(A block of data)
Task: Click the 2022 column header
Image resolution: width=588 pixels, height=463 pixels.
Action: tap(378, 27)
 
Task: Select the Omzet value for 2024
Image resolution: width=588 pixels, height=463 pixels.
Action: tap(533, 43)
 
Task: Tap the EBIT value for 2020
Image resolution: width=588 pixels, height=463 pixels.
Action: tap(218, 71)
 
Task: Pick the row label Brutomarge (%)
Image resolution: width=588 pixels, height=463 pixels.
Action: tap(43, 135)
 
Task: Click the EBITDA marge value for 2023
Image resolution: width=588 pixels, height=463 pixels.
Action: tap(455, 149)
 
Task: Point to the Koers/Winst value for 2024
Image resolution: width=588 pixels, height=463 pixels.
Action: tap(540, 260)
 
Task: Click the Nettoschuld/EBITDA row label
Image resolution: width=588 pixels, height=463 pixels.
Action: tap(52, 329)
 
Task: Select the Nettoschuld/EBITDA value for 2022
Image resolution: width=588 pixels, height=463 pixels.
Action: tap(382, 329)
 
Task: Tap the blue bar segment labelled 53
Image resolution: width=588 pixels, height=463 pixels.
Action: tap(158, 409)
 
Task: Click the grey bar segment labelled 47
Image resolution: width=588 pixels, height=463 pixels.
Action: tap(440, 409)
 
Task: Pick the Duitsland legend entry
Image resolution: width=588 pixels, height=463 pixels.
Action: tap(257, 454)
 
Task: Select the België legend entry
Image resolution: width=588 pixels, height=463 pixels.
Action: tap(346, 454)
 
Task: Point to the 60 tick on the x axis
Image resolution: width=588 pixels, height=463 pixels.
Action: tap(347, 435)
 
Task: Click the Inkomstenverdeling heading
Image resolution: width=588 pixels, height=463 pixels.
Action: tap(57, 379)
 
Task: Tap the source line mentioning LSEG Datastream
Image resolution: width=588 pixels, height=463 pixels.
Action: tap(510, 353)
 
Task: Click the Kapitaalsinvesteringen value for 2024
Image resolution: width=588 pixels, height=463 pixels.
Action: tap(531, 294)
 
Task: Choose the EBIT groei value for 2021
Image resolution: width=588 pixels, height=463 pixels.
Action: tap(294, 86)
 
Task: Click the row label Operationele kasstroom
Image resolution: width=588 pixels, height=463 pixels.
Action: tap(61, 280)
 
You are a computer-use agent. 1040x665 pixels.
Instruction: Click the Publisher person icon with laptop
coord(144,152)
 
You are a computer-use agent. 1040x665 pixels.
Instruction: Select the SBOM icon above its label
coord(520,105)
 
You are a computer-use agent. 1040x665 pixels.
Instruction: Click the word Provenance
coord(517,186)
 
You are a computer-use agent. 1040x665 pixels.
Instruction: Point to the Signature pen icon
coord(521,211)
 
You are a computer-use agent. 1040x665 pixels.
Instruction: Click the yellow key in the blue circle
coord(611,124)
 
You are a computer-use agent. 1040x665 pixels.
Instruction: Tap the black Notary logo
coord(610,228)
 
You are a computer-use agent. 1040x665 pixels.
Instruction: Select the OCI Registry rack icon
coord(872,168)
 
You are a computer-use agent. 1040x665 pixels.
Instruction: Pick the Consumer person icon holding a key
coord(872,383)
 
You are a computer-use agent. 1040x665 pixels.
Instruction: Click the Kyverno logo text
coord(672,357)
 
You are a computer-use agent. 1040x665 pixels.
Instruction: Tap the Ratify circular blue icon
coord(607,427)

What is being asked -> Copy each line of the listing above that contains the word "Select", and leave out every other line.

Output for this task ->
Task: Select the Omzet value for 2024
Task: Select the Nettoschuld/EBITDA value for 2022
Task: Select the België legend entry
Instruction: Select the SBOM icon above its label
Instruction: Select the OCI Registry rack icon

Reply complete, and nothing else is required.